Auf Rosenkranz Social-Media-Kanälen findet sich kaum ein Bild aus dem Büro des Nationalratspräsidenten, in dem das Gemälde des NS-Malers nicht zu sehen ist. Vier Gitarren hat Rosenkranz an der Wand aufgereiht, kommt es zu einer Foto-Gelegenheit, müssen sie Platz machen, denn der Freiheitliche posiert am liebsten vor dem „Wappenschild“.
„Walter Rosenkranz entscheidet selbst, wie er sein Amt und damit die Republik repräsentiert. Dass er sich anscheinend bewusst vor dem Werk eines ausgewiesenen Nazis und eines Lieblingsmalers Adolf Hitlers inszeniert, anstatt das Bild wie seine Vorgänger zu verhängen, ist entlarvend”, sagt Lukas Hammer, Rechtsextremismus-Sprecher der Grünen, zu „tag eins“: „Es reiht sich ein in eine viel zu lange Liste an braunen Einzelfällen in seinem Umfeld.“
Lange Liste an Einzelfällen
Tatsächlich steht Rosenkranz seit seinem Amtsantritt für seine Nähe zum Rechtsextremismus in der Kritik: Rosenkranz verfasste Beiträge für die als rechtsextrem eingestufte Zeitschrift „Aula“. 2009 bezeichnete er für einen Sammelband seiner Burschenschaft „Libertas“ mehrere ehemalige Nationalsozialisten als „Leistungsträger“ der Ersten Republik, darunter Johann Karl Stich, der als NS-Generalstaatsanwalt zahlreiche Widerstandskämpfer hinrichten ließ.
Als Rosenkranz im November als Nationalratspräsident den Opfern der Shoah gedenken wollte, wurde er aufgrund seiner Vergangenheit durch eine Menschenkette der „Jüdischen Hochschüler:innenschaft“ gehindert.
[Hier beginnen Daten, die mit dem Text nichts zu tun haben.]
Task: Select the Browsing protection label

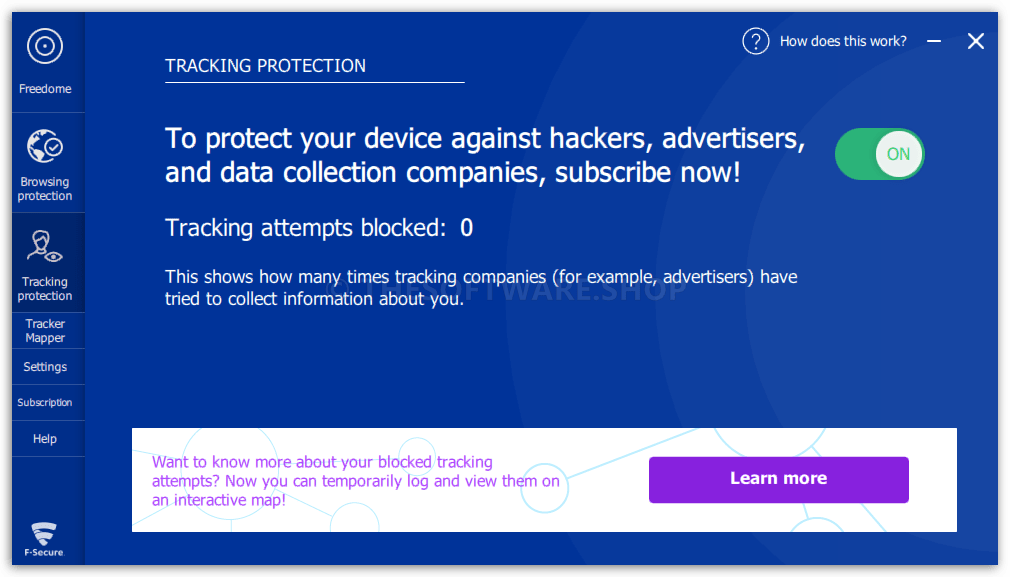Action: 45,189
Der Nationalratspräsident bat erst die Polizei, den Weg freizumachen, „beugte“ sich dann aber der „Gewalt“ der friedlich Protestierenden. Als die Staatsanwaltschaft Wien im Dezember gegen die FPÖ-Abgeordneten Harald Stefan, Martin Graf und Norbert Nemeth wegen des Verdachts auf Verstoß gegen das NS-Verbotsgesetz ermitteln wollte, ging das Auslieferungsbegehren der Staatsanwaltschaft laut Rosenkranz im parlamentsinternen Postweg verloren.
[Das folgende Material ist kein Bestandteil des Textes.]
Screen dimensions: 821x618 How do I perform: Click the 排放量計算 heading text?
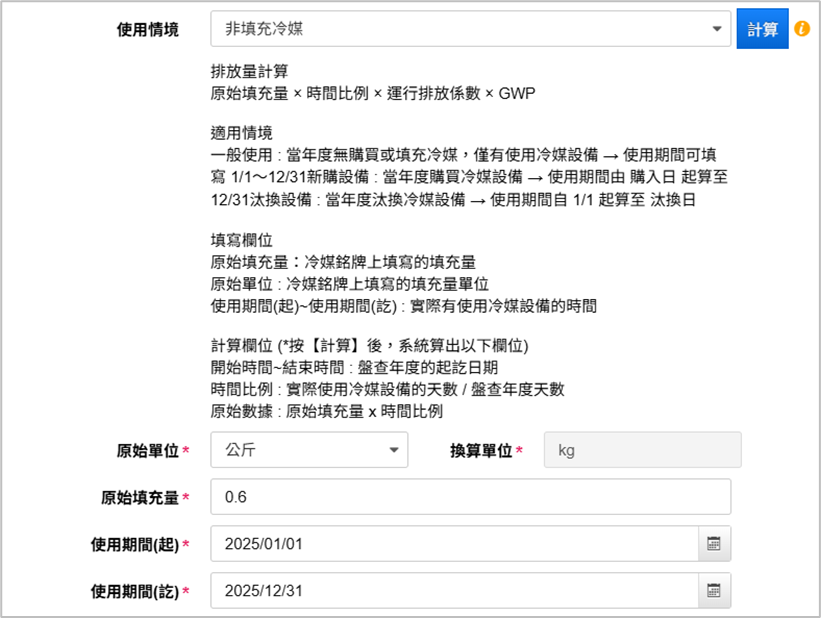(250, 73)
Und von seinem ehemaligen Bürochef René Schimanek trennte sich der Nationalratspräsident nicht, als an seiner Meldeadresse NS-Material und 30 Kilogramm Munition gefunden wurde, sondern erst, als auch Mails öffentlich wurden, die Schimanek unter anderem mit dem „üblichen Gruß“ unterzeichnete.
Warum holt Rosenkranz nun also, anders als seine Vorgänger, das Gemälde eines NS-Künstlers vor den Vorhang? Auf Anfrage von „tag eins“ sagt der Pressesprecher von Rosenkranz: „Es gibt keinen Bruch mit einer Tradition. Mittels Recherche in der Mediathek auf der Website des Parlamentes kann man einsehen, dass das besagte Wandgemälde, das unter Denkmalschutz steht, bei mehreren Vorgängern, die in diesem Raum ihr Büro hatten, nicht verhängt war.“ Tatsächlich ist das Wandbild laut auf einzelnen Fotos aus 2011 oder 2017 sichtbar. Der frühere zweite Nationalratspräsident Karlheinz Kopf posierte 2017 gar mit Sternsingern davor.
Weiters betont der Pressesprecher von Rosenkranz laut „tag eins“: „Derzeit ist das Wandgemälde kontextualisiert zu sehen.“ Damit widerspricht das Büro des Nationalratspräsidenten jedoch dem Sprecher der Parlamentsdirektion, Karl-Heinz Grundböck, laut dem eine Kontextualisierung erst in Ausarbeitung ist: „Für die Besucherinnen und Besucher im Büro des Nationalratspräsidenten wird ein Informationsblatt über das Gemälde ‚Wappenschild‘ und Rudolf Eisenmenger aufgelegt.“ Der Text sei gerade „noch in Abstimmung“.